--- Text segment ---
I thought about this a bit over the weekend, and I think we have a
couple of other options here when we don't have a struct file to work
with.

1) we could pass in a zeroed out value for "since" when we don't have
struct file. The way the implementation works, that tells you whether
there has ever been a writeback error since the inode was first
instantiated. The downside there is that we don't have a way to clear
this out until the inode is evicted, so that's a clear behavior change
from how AS_* flags work today.

2) we could store a second wb_err_t value in the mapping. That one
would basically act as the wb_err_t "cursor" for these cases. We have
to do something like filemap_report_wb_error but would swap the value
into the mapping's cursor instead of dealing with struct file. That's
also not perfectly like what we have with AS_EIO/AS_ENOSPC flags, but
is probably close enough not to matter. Doing that with atomics may be
tricky though.

Alternately, we could just try to plumb in reasonable "since" values
for all of the callers. Some of those won't be too hard to do (and some
don't even really need the errors at all), but some I really have no
clue on.

Option #2 above gives us a stopgap way to move those callers over
without having to have them worry about the details as much.

> >  int vfs_fsync_range(struct file *file, loff_t start, loff_t end, int datasync)
> >  {
> > +	int ret, ret2;
> >  	struct inode *inode = file->f_mapping->host;
> >  
> >  	if (!file->f_op->fsync)
> > @@ -192,7 +193,9 @@ int vfs_fsync_range(struct file *file, loff_t start, loff_t end, int datasync)
> >  		spin_unlock(&inode->i_lock);
> >  		mark_inode_dirty_sync(inode);
> >  	}
> > -	return call_fsync(file, start, end, datasync);
> > +	ret = call_fsync(file, start, end, datasync);
> > +	ret2 = filemap_report_wb_error(file);
> > +	return ret ? : ret2;
> >  }
> >  EXPORT_SYMBOL(vfs_fsync_range);
> >  
> 
> ....
> 
> >  static int shm_fsync(struct file *file, loff_t start, loff_t end, int datasync)
> >  {
> > +	int ret, ret2;
> >  	struct shm_file_data *sfd = shm_file_data(file);
> >  
> >  	if (!sfd->file->f_op->fsync)
> >  		return -EINVAL;
> > -	return call_fsync(sfd->file, start, end, datasync);
> > +	ret = call_fsync(sfd->file, start, end, datasync);
> > +	ret2 = filemap_report_wb_error(file);
> > +	return ret ? : ret2;
> >  }
> 
> These are the only two places that call_fsync() is called.
--- Data ---
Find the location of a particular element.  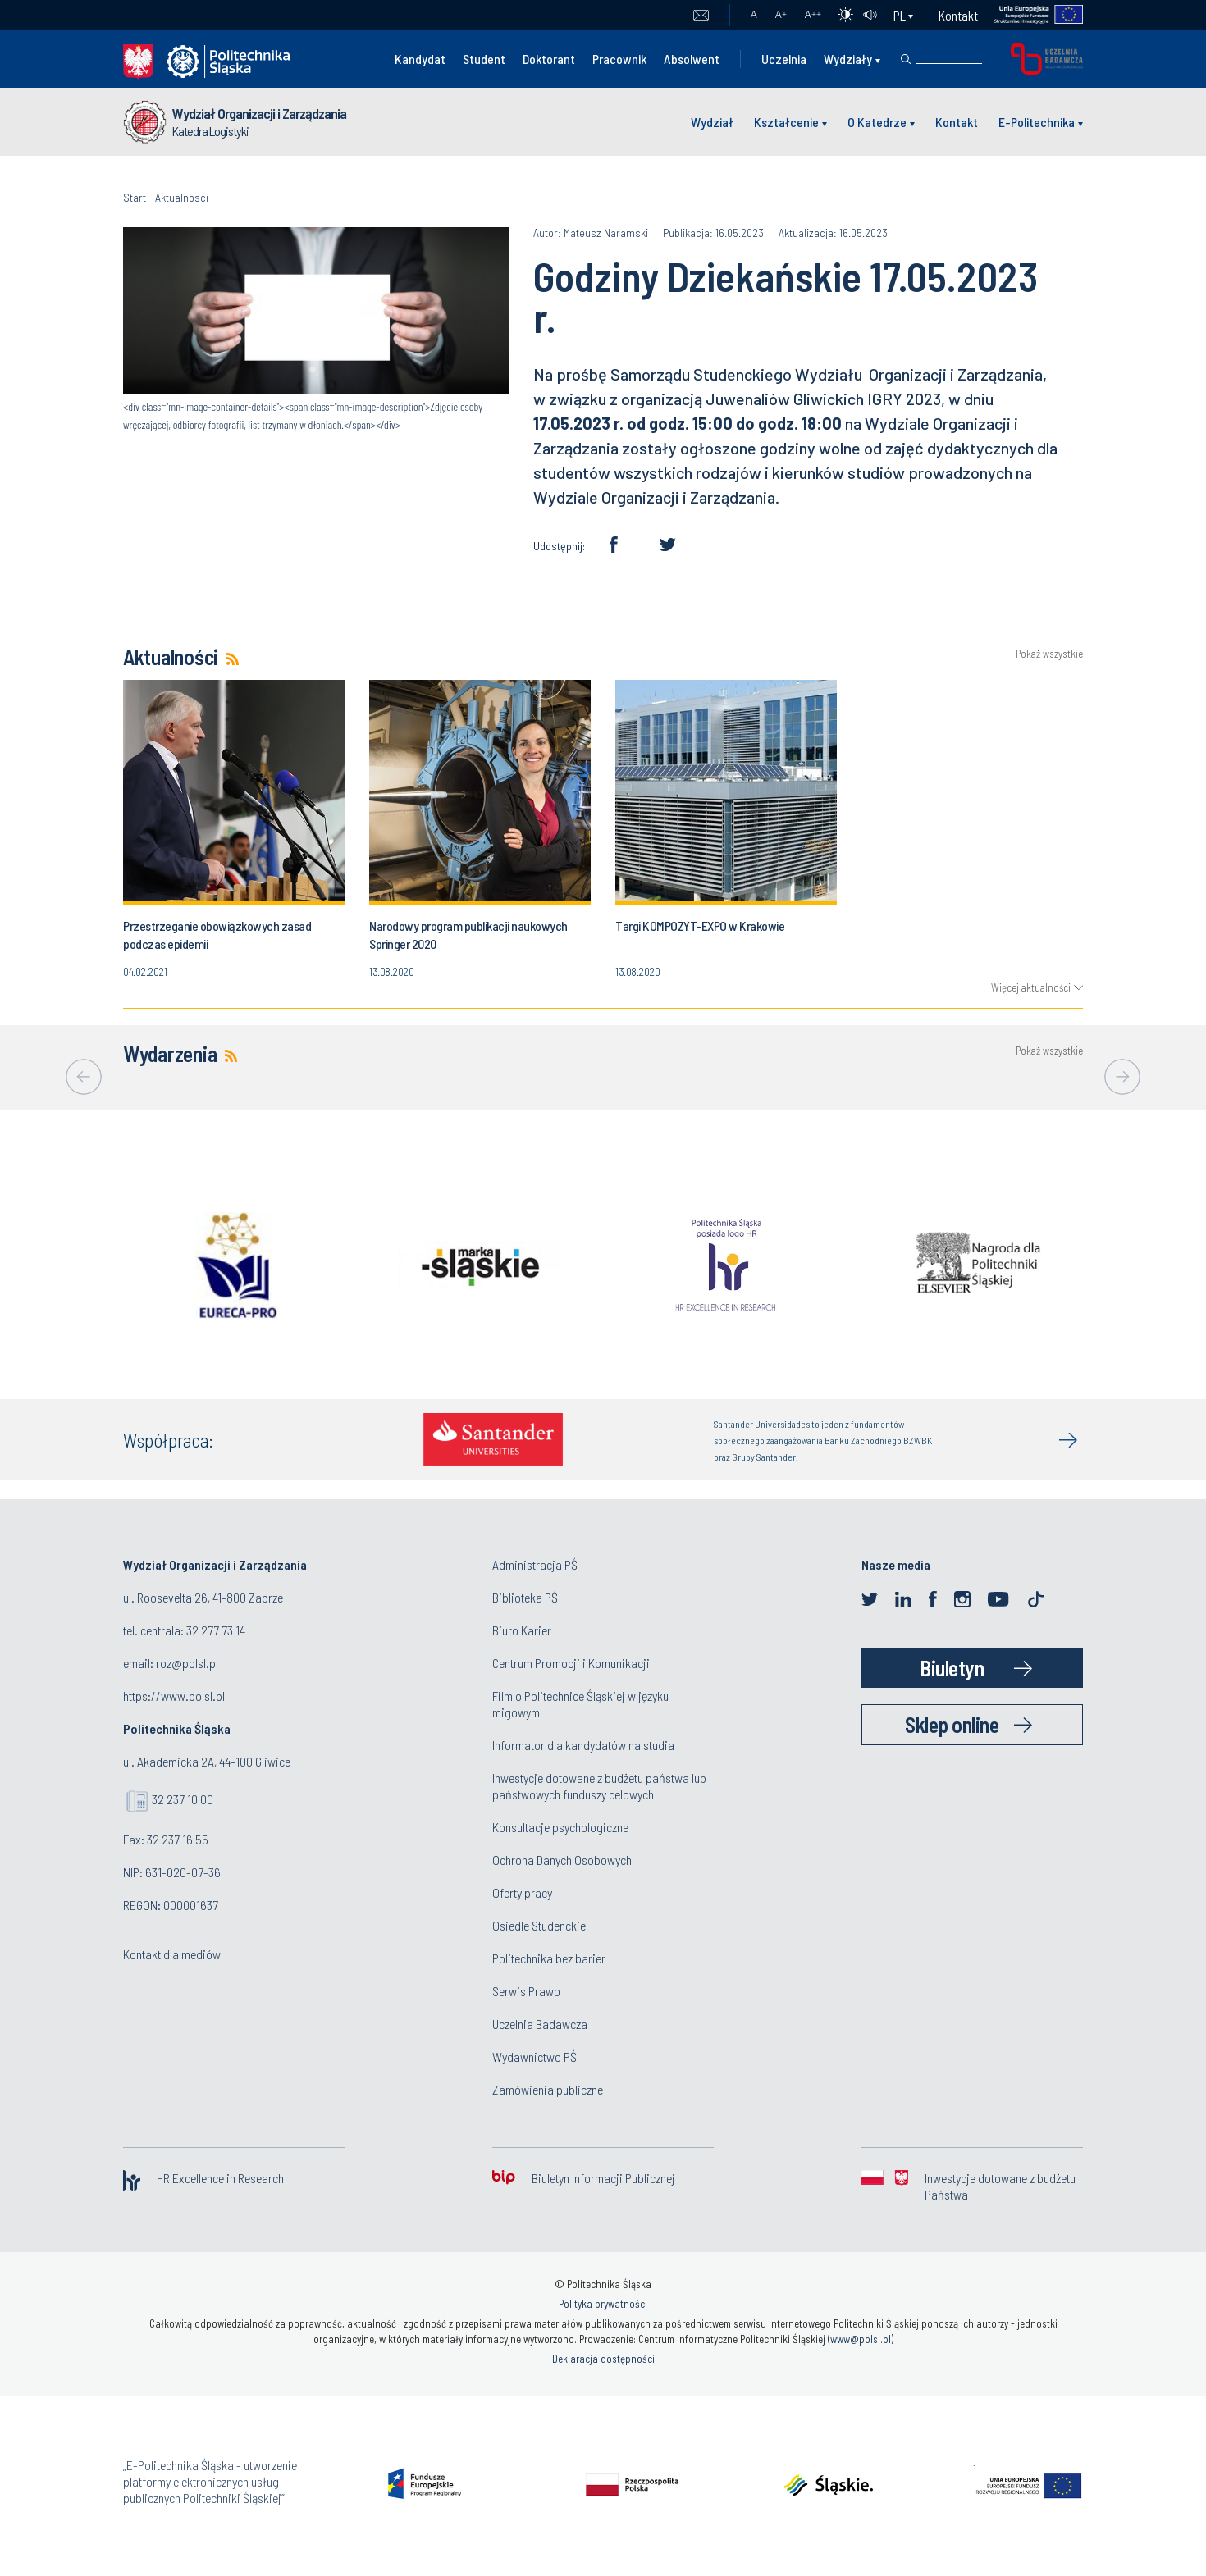

Oferty pracy is located at coordinates (522, 1892).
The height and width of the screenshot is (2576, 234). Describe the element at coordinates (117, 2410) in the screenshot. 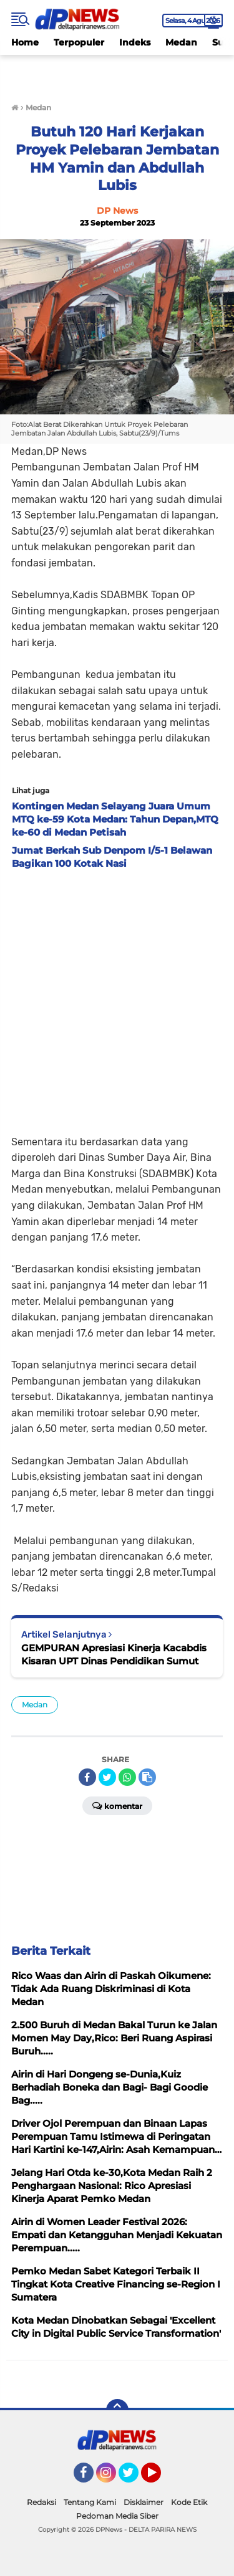

I see `[backtotop]` at that location.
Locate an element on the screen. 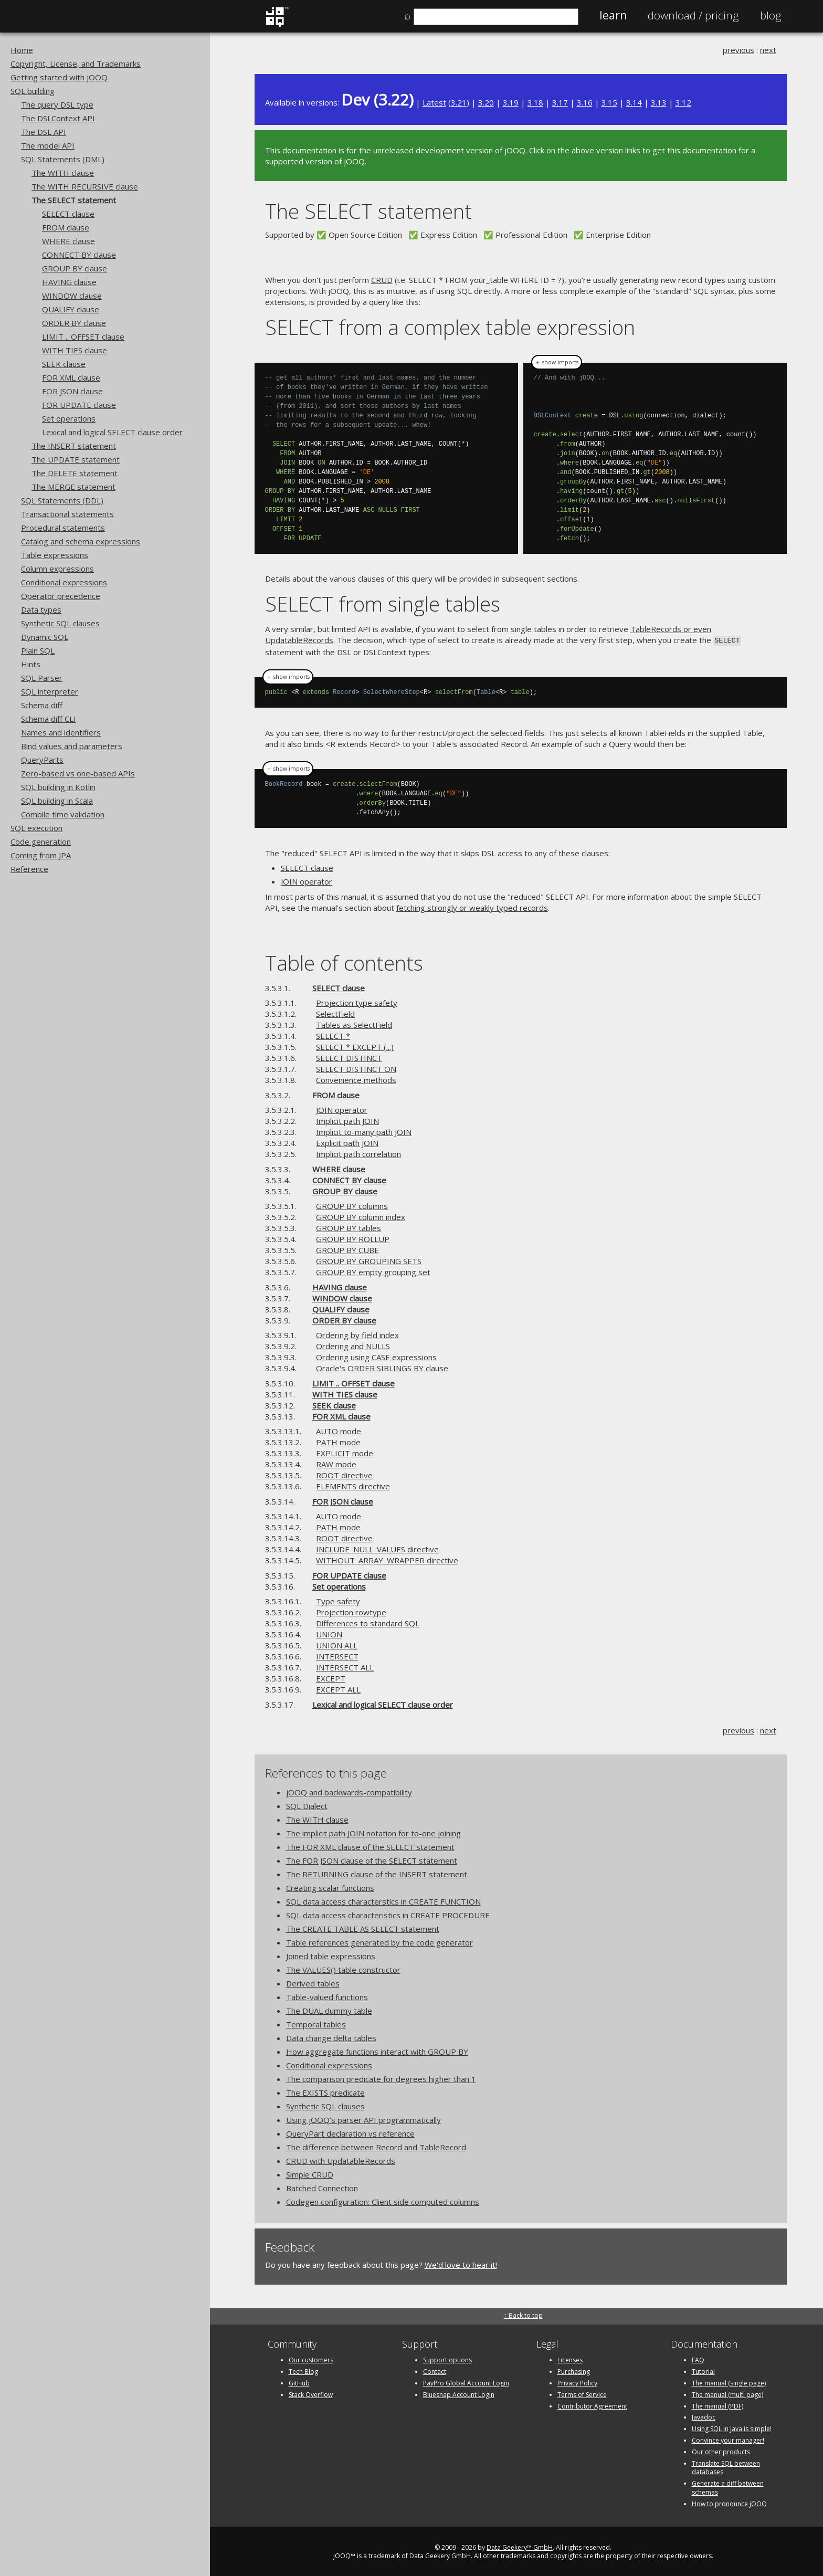 The height and width of the screenshot is (2576, 823). ROOT directive is located at coordinates (344, 1474).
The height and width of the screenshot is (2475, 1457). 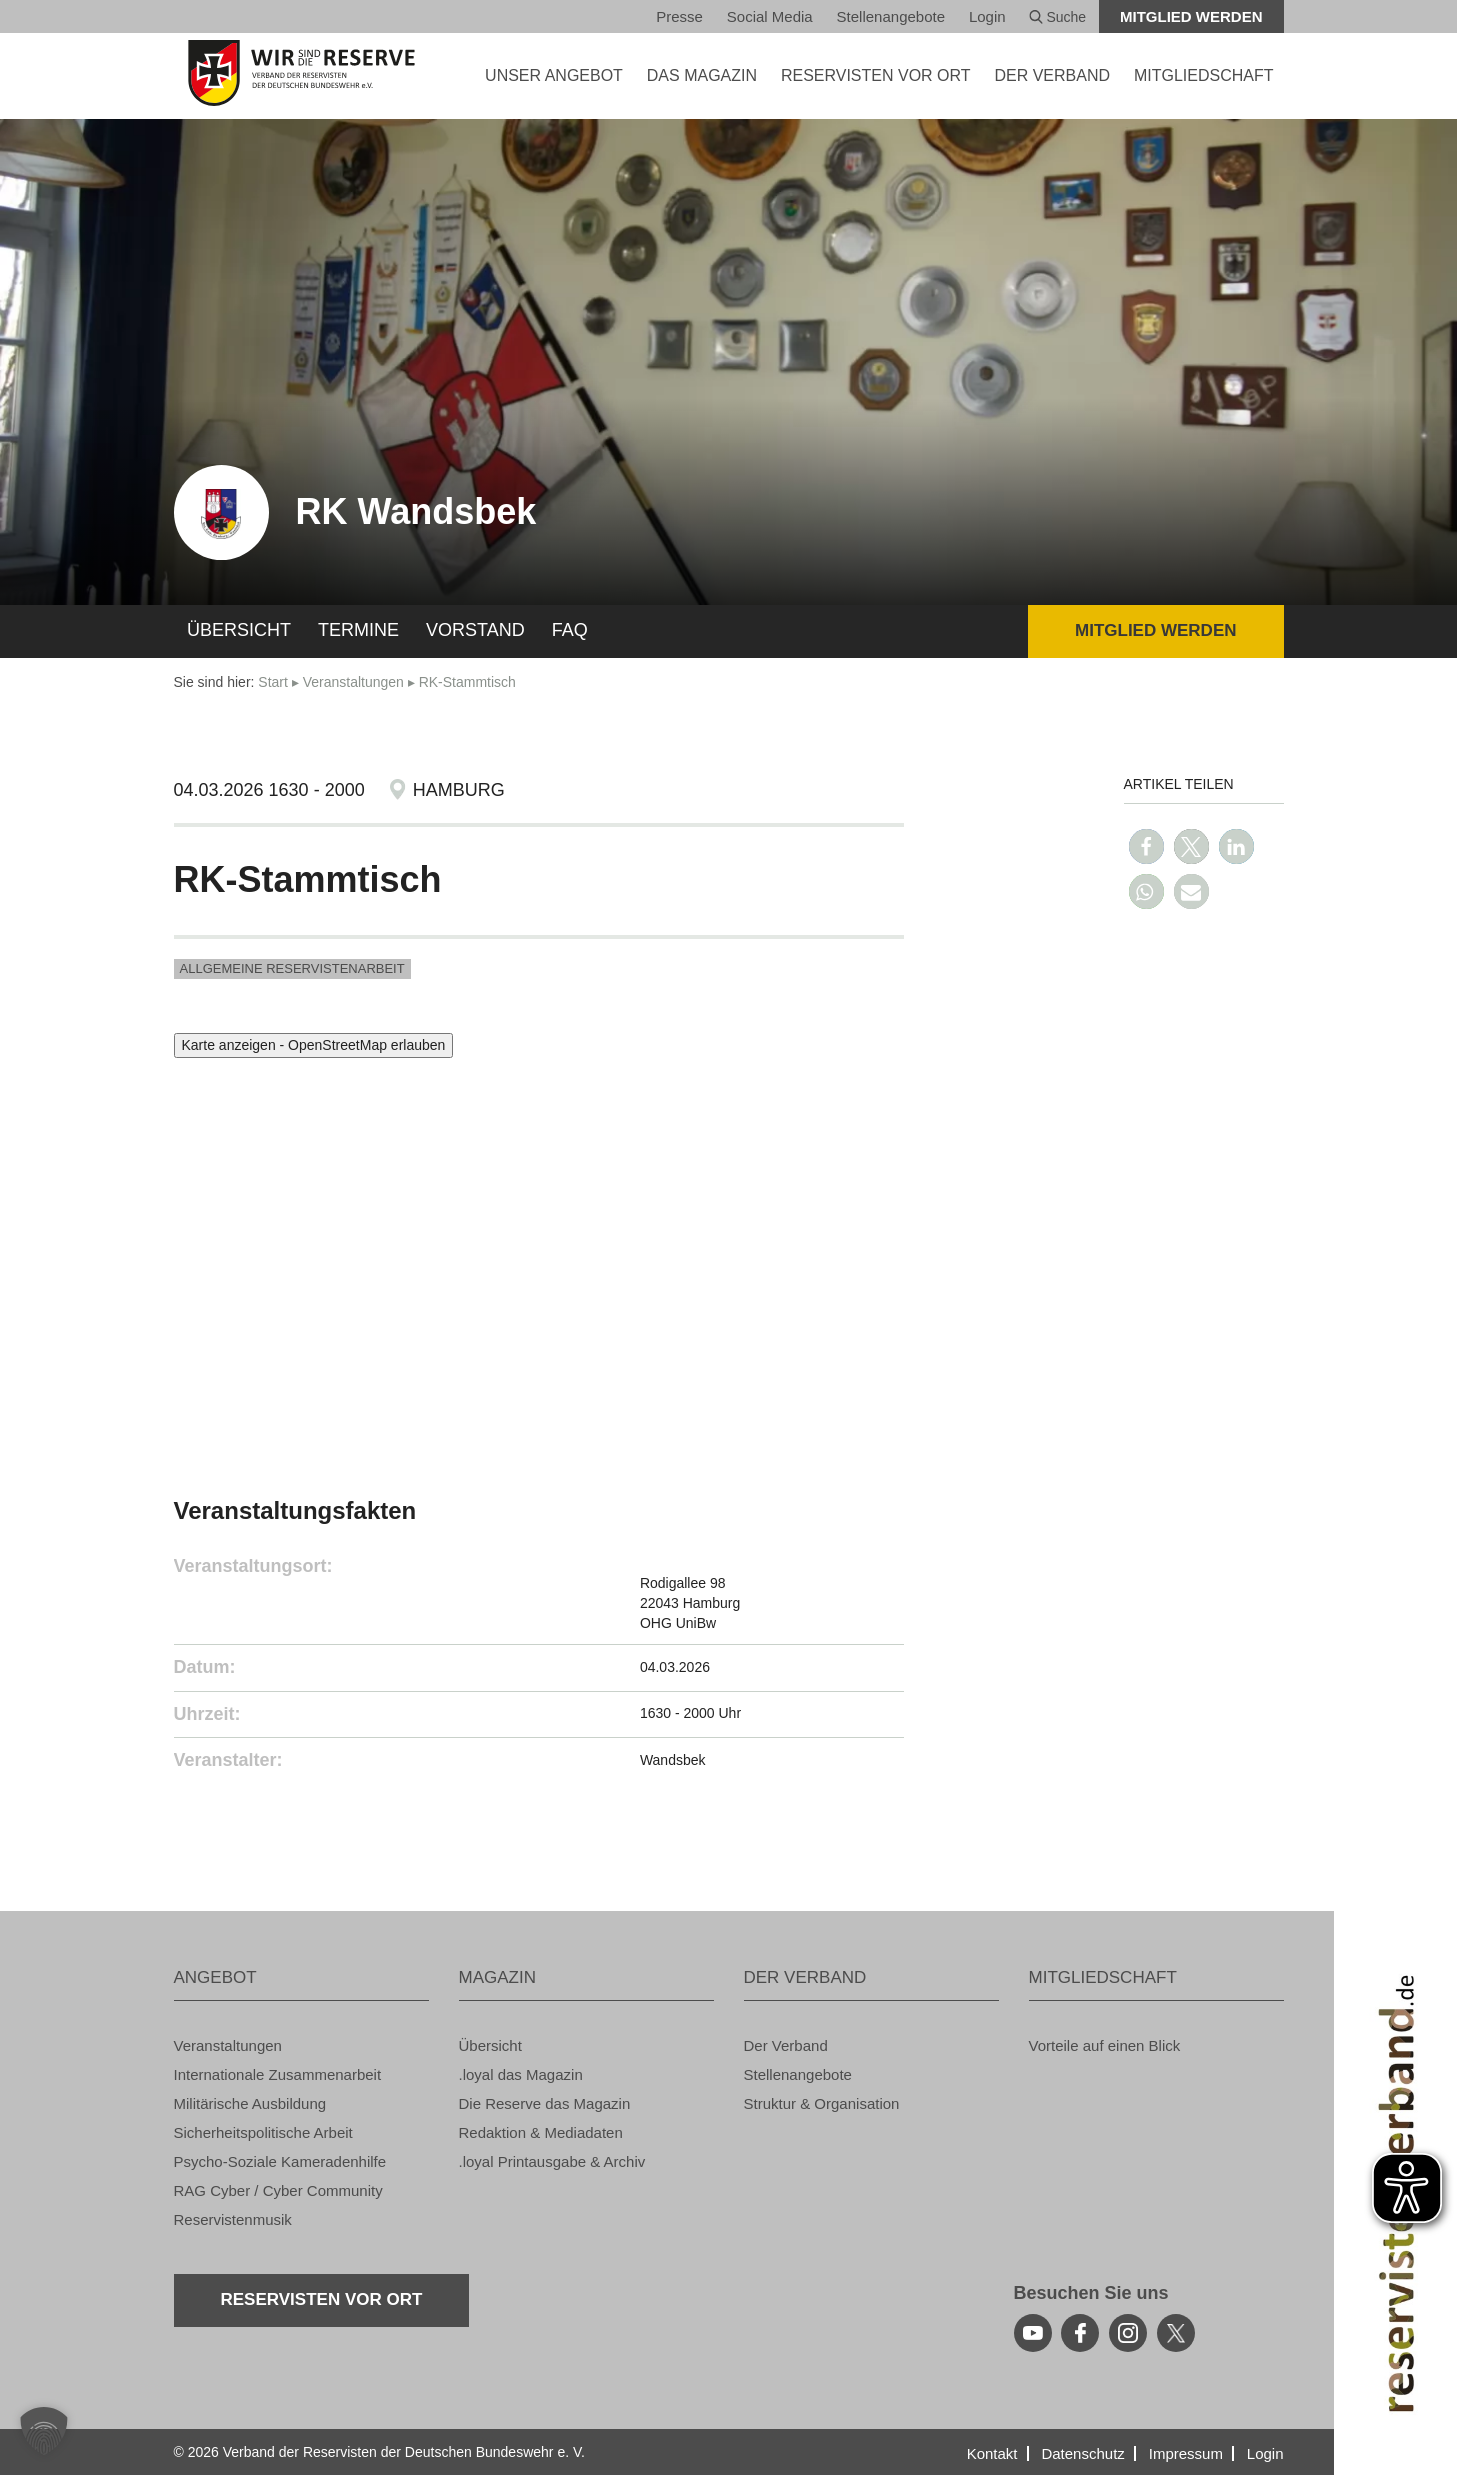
---
■ **Jobs**
A: List each distinct function that is called within the bodies of the two functions quoted in the writeback error discussion, as they appear on the page.
B: In the writeback error discussion, what downside is given for passing a zeroed out value for "since" when there is no struct file?
These entries have no connection to the writeback error discussion.

■ **Answers for this exercise**
A: call_fsync, filemap_report_wb_error, spin_unlock, mark_inode_dirty_sync, shm_file_data

B: There is no way to clear the error until the inode is evicted, which is a clear behavior change from how AS_* flags work today.